When the bridge was lifted, Buckingham would install bidirectional X/Y skates under each end of the girders and use two custom bridge clamps and push rams to slide the 825,000-pound bridge section over the permanent concrete abutments, where the 20 hydraulic jacks would be used a second time to lower it to final position on the new bearings.
Test run completed
After the Pennsylvania Turnpike Commission had given final approval on the plans, Buckingham mobilized its equipment to the staging area, completed a test run and proceeded with the bridge replacement. The project was scheduled on a Saturday morning to lessen traffic disruptions.
While the general contractor cleared away the demolition debris from the old bridge, the Buckingham team placed the 20 hydraulic jacks on the north and south temporary abutments and positioned them beneath the bridge girders. The hydraulic hoses and data cables were connected, and the unified jacking machines smoothly lifted the bridge section for the placement of the X/Y skates, which were clamped to the bridge girders and the steel slide beams.
The Y layers of the skates were positioned to allow lateral adjustment of the bridge section’s final position if necessary. Buckingham installed the custom bridge clamps holding the push-rams, which fastened to the ends of the bridge abutments and used hydraulic clamps to grip the steel slide beams while the push rams slid the bridge section forward.
While the bridge section moved over the span of the transfer beams, Buckingham workers transferred the 20 high tonnage jacks to the permanent abutment seats.
When the bridge section had completed the 100-foot transfer, they lifted the bridge, removed the skates and lowered the bridge section into final position.

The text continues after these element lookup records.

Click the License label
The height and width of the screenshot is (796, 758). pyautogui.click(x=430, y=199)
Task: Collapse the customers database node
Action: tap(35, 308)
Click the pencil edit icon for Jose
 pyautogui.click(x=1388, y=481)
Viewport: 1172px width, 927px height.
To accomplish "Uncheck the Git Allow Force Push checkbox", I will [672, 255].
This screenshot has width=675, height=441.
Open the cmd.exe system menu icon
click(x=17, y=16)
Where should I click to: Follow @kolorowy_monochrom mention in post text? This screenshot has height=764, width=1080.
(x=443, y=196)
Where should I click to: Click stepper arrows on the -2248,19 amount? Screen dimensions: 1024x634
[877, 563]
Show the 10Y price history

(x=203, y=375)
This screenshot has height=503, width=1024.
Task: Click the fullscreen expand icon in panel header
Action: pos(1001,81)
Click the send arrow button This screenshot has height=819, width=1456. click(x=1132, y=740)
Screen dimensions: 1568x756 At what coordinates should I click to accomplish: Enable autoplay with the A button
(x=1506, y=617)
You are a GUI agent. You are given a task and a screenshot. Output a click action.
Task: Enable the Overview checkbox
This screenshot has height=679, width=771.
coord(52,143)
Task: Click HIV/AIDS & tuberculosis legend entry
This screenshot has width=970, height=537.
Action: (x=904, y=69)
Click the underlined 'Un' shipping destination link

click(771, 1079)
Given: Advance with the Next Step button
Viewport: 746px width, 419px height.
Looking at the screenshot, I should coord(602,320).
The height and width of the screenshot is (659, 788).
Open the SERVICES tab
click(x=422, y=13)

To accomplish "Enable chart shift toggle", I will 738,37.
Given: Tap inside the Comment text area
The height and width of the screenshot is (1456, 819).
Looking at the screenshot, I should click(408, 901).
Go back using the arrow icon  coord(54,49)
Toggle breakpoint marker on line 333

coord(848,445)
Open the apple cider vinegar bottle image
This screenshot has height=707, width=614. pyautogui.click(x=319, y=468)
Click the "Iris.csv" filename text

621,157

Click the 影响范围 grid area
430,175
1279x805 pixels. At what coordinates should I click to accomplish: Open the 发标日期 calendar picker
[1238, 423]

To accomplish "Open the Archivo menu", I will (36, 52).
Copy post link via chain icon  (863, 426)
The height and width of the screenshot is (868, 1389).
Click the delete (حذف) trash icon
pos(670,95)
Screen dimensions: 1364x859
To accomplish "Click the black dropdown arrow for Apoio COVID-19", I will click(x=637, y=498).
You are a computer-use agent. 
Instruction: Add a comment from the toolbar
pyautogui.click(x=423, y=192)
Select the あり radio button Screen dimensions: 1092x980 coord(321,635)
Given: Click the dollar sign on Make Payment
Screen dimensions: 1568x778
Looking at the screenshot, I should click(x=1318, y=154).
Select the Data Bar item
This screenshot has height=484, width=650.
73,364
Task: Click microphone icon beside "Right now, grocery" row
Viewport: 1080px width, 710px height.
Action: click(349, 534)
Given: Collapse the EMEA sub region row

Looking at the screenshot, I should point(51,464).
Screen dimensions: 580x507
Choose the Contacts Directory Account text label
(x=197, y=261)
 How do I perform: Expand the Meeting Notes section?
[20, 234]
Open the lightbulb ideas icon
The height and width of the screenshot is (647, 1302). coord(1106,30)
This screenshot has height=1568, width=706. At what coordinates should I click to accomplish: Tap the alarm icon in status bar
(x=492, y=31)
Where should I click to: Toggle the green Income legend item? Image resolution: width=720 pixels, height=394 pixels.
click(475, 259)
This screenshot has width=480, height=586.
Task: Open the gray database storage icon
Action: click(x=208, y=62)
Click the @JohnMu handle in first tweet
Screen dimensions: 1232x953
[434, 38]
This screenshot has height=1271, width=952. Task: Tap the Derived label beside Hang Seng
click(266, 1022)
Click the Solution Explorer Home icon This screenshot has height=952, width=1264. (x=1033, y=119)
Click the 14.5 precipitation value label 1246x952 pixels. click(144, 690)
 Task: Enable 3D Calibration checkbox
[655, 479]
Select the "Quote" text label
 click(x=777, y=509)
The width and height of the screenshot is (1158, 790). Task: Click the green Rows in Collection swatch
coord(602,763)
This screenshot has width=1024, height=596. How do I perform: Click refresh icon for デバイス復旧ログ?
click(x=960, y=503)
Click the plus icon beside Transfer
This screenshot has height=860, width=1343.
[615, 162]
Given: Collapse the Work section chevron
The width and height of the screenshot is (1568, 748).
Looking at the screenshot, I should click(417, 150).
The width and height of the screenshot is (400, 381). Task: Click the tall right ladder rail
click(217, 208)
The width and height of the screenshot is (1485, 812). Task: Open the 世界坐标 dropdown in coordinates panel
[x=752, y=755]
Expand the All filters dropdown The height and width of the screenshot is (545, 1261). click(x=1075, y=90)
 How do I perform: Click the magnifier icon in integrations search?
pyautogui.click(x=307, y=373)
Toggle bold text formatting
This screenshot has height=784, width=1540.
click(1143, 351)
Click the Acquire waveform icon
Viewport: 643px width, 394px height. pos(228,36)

Project manager Aaron Smith said, “Utilizing the Buckingham unified jacking machine with push rams and XY skates was the perfect combination of equipment for the bridge movement. It allowed us to maintain precise control in the north/south direction, as well as make minute adjustments as needed for east/west orientation as we rolled the bridge section into place.”
Ahead of schedule
Buckingham Heavy Transport completed the process safely and the bridge replacement took a total of six hours, allowing the turnpike to reopen ahead of schedule.